Mesmerizing Fractals

Key concepts
Mathematics
Geometry
Fractals
Scale

Introduction
Do you ever wonder what mathematicians study—and why? Most of what they do is complex and difficult to understand, but fractal art might give us a glimpse. Mathematicians study fractals, which are naturally occurring figures used in many branches of science and technology. But you don’t have to be a mathematician to appreciate their beauty. Did you know you can also create one? In this activity you will get to take out some paint to make artwork—and discover how common fractals are.

Background
Fractals are geometric figures. They are difficult to define formally but their features and beauty make them accessible and intriguing.

One feature is self-similarity, which describes how fractals have patterns that recur at different scales. In other words, when you zoom in, you will find a smaller version of a pattern you had seen initially. When you zoom in some more, you will find an even smaller version of that pattern, and so on. This seems to go on infinitely.

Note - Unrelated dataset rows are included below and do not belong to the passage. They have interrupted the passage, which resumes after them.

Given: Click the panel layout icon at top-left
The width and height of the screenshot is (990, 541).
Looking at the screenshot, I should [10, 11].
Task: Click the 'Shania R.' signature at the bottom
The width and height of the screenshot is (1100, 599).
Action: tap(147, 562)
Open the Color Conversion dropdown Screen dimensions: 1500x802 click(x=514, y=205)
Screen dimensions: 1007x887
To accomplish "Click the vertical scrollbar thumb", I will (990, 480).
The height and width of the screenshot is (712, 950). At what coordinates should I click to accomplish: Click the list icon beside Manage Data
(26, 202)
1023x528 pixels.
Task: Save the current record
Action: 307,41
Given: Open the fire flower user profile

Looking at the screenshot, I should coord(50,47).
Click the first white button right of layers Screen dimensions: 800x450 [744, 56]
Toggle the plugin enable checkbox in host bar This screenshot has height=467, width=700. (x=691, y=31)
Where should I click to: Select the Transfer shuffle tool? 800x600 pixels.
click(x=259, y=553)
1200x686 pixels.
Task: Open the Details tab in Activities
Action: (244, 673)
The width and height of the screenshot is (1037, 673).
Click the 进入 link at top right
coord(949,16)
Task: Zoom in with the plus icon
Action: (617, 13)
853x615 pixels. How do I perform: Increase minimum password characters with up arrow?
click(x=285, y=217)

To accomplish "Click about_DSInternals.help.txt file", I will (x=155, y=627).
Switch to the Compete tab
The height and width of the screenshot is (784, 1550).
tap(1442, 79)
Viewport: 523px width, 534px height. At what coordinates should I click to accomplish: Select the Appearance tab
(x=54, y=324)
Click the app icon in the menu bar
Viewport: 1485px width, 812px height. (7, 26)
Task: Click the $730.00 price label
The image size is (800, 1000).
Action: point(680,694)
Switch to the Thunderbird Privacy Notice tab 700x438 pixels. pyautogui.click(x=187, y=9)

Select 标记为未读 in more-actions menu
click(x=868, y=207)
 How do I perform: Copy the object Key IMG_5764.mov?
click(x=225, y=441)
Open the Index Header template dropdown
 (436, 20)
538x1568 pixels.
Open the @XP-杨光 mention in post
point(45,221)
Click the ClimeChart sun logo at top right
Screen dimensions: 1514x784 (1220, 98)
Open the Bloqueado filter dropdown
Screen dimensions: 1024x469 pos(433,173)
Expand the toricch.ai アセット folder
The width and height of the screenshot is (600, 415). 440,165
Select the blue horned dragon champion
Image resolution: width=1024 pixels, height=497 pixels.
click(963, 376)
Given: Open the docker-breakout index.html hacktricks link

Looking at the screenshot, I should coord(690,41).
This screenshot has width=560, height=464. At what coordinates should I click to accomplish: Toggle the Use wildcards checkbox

The way fractals scale is another feature that sets them apart from traditional geometric figures such as lines, squares and cubes. When you double the length of a line segment, the original line segment will fit twice (or 2¹) in it, making a line one-dimensional. If you double the length of the sides of a square, the original square will fit four (or 2²) times in the new, bigger square, making a square two-dimensional. Do the same on a cube, and the original cube will fit eight (or 2³) times into the new figure, making the cube three-dimensional. Apply this operation on a fractal and the number of times the original fractal fits into the bigger one could be three or five or any other number that is not a whole power of two. This is characteristic for fractals. They have a fractional dimension, such as 8/5.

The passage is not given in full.